Open mschubert opened 6 years ago

mschubert commented 6 years ago

Hi Kieran,

I hope you're doing well.

I'm wondering a bit what your plans are here and with gene dosage in general, because I've been working along similar lines in the last couple of months. Basically, quantifying to what extent genes are compensated and hyperactivated with copy number changes.

For this, I've found a 2015 paper that argued that global compensation does not take place (Fehrman et al., 2015). However, there are DE genes that mirror activation of driver mutations (Buccitelli et. al, 2017; mainly cell cycle and immune-related genes), where cell cycle also holds true when accounting for immune cell invasion (Taylor et. al, 2018).

This is all in line with our findings so far, and I'm working on a better library size and immune component estimation, to be used for TF activity and correlation network inference.

Let me know if you're interested in talking more about this!

(I'm also curious if you're ditching Snakemake for Nextflow :smiling_imp:)

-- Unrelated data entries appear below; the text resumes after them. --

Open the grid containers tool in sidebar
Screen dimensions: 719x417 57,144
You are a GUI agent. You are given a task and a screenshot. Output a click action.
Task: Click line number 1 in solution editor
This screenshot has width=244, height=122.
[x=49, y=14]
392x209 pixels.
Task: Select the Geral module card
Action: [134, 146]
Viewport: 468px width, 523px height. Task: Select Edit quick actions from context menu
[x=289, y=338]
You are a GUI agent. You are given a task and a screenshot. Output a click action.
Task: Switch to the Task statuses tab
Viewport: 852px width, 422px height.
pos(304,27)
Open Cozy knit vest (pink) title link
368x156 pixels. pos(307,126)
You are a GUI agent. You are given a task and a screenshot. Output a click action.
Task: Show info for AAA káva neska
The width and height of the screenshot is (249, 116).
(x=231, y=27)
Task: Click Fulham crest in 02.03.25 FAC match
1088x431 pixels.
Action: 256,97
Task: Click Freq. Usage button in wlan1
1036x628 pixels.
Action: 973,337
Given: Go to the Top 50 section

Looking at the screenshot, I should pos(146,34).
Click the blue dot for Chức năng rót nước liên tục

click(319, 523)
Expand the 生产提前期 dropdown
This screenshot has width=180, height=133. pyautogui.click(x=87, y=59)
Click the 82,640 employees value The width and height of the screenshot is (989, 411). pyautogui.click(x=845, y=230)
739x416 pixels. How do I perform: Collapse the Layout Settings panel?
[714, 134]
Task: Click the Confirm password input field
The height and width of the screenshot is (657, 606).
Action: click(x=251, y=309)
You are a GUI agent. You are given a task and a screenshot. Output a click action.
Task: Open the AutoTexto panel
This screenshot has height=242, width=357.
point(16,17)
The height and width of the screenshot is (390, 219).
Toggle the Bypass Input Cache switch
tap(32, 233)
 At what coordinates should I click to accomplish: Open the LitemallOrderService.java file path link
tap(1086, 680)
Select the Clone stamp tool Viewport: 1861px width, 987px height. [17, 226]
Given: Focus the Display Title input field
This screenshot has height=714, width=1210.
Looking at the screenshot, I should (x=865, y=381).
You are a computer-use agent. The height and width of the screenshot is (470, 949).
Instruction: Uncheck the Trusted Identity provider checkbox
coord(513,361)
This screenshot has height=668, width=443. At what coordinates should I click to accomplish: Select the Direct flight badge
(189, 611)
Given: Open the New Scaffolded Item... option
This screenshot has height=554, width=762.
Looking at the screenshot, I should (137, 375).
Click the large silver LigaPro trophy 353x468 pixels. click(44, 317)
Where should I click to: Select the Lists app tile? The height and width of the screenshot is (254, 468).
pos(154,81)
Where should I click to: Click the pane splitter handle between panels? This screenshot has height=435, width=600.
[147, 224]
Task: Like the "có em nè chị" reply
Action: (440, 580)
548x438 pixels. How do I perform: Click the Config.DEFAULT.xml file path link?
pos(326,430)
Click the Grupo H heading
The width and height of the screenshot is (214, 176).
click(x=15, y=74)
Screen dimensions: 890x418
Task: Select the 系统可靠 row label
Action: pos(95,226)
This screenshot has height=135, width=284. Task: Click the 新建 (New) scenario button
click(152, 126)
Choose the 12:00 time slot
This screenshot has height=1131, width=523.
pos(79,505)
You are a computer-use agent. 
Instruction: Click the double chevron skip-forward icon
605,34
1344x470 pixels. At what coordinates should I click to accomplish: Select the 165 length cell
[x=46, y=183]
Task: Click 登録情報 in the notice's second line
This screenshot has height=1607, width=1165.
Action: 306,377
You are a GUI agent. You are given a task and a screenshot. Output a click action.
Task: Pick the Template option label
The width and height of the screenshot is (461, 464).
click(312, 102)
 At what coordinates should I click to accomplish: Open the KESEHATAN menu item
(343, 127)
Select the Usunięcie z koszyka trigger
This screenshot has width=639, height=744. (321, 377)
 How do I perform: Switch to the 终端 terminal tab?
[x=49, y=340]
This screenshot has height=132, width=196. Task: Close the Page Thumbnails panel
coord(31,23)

kieranrcampbell commented 6 years ago

Hi Michael,

Good to hear from you!

This repo is actually an accessory to a different project (https://github.com/kieranrcampbell/clonealign) that attempts to match single-cells measured in RNA-seq space to clones in DNA-space, assuming a CNV-expression relationship. The idea was to identify a set of genes per cancer type that show a copy-number expression relationship using TCGA as a "recommended" input to the model. The paper you linked to (Fehrman et al) is really useful as it implies this is the case for a majority of genes - I think this is true even more so at the single-cell level.

Definitely interested in discussing more - perhaps email or skype? We have some interesting questions, e.g. what does the average dose-response curve look like, etc.

Can't believe someone spotted my nextflowing...still trying to decide, they both have pretty appealing features...whats your current poison of choice?

mschubert commented 6 years ago

Oh, cool! - then you might also be interested in @JEFworks' HoneyBADGER or detecting CNAs in scRNA-seq from the Marioni Lab.

I've got a fit of expected expression changes with CNAs given euploid expression and tumor purity - which could fit your TCGA expectation input. Happy to email/skype next week! (this one is quite full already)

It took me a while but I've converted to Snakemake. - Named wildcards and subworkflows are so nice, and I'd rather depend on Python than Java.